File sharing - Tela: The Complete Reference

Tela file sharing adds a sandboxed file transfer channel to the existing WireGuard tunnel between client and agent. Files flow through the same end-to-end encrypted connection that carries TCP service traffic. The hub remains a zero-knowledge relay: it sees opaque ciphertext regardless of whether the tunnel is carrying an SSH session or a file download.

Why not SSH or SFTP

The obvious alternative is to forward port 22 through the tunnel and use SFTP. That works, but it requires SSH to be installed and running on the target machine, the user to have shell credentials, and either a separate SFTP client or a tool that speaks SFTP. On Windows machines that expose only RDP, SSH is often absent. On locked-down servers, credentials may not exist for the operating user.

A native file transfer channel removes all of those prerequisites. If telad is running and file sharing is enabled, any authorized Tela client can transfer files without SSH, without separate credentials, and without any software beyond tela itself.

The design principles

Secure by default. File sharing is disabled unless the agent operator adds a shares: entry to the machine config. No flag, no environment variable, and no runtime prompt can enable it implicitly. The operator must take a deliberate action.

Sandboxed. All file operations are confined to a single declared directory. Path traversal outside the sandbox is rejected by the server using filepath.Rel to detect any attempt to escape, and os.Lstat to detect symlinks. No operation is delegated to OS-level permissions alone.

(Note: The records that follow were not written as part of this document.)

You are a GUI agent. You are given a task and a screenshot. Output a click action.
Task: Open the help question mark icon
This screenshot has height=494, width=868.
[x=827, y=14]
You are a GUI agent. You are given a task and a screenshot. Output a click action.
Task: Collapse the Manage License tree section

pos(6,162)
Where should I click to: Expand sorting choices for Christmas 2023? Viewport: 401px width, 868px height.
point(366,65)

Operator-controlled. The agent operator controls what is shared, whether writes are allowed, whether deletes are allowed, what file extensions are permitted, and how much space can be consumed. The client cannot negotiate broader access than the operator has configured.

Minimal surface. The protocol supports eight operations: list, read, write, delete, mkdir, rename, move, and subscribe (for live change notifications). No chmod, no symlink resolution, no arbitrary shell access.

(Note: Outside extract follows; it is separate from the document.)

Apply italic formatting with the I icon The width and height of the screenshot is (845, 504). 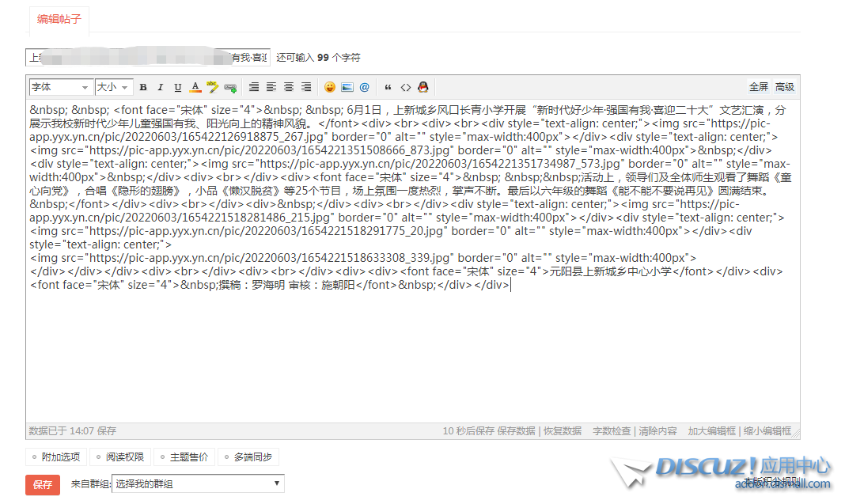coord(160,87)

Zero-knowledge relay. File contents travel inside the WireGuard tunnel as ciphertext. The hub sees nothing different from any other tunnel traffic.

Why a dedicated port, not a new message type

The relay transport between agent and hub carries WireGuard datagrams opaquely. Adding file operations as a new message type would mean teaching the transport to carry a second protocol alongside WireGuard traffic, with its own framing, flow control, and ordering. A TCP connection on a fixed port inside the WireGuard tunnel avoids all of that and inherits congestion control, flow control, and ordering from TCP for free.

This is the same pattern used for service forwarding: the client dials a TCP port on the agent's tunnel IP. File sharing uses port 17377, which telad handles directly rather than forwarding to a local service.

The permission model

File sharing piggybacks on the existing connect permission. A token that can connect to a machine can use file sharing on that machine, subject to the agent's shares: configuration. A separate canTransferFiles permission would create a combinatorial matrix (connect with files, connect without files, files without connect) for limited practical benefit. The agent operator already controls the meaningful distinctions: writable or read-only, delete allowed or not, which extensions are permitted.

Chunked transfer

File data is sent in 16 KB chunks with explicit framing rather than as a raw byte stream. The reason is a real failure mode: on WSL2, the layered virtual networking stack (WSL2 network interface, WireGuard, relay transport) silently drops TCP segments above a certain effective size. A raw stream stalls without error when this happens. Chunked framing with a 30-second stall timeout makes the failure detectable and reportable instead of leaving the transfer hanging indefinitely.

Each chunk is preceded by a CHUNK <length> header line. A zero-length chunk signals end-of-data. Both the sender and receiver validate a SHA-256 checksum against the total transfer.

Access from the client

The tela files subcommand provides a CLI interface: ls, get, put, rm, mkdir, rename, mv, and info. It requires an active tunnel established with tela connect and dials the file share port through the same netstack that handles service traffic.

The TelaVisor Files tab provides a graphical file browser for the same operations, with drag-and-drop upload, breadcrumb navigation, and real-time directory updates via the subscribe operation.

The tela mount command starts a WebDAV server that exposes Tela file shares as a local drive. On Windows, tela mount -mount T: maps a drive letter. On macOS and Linux, tela mount -mount ~/tela mounts to a directory. Each connected machine with file sharing enabled appears as a top-level folder.

For the full configuration reference, see Appendix B: Configuration file reference.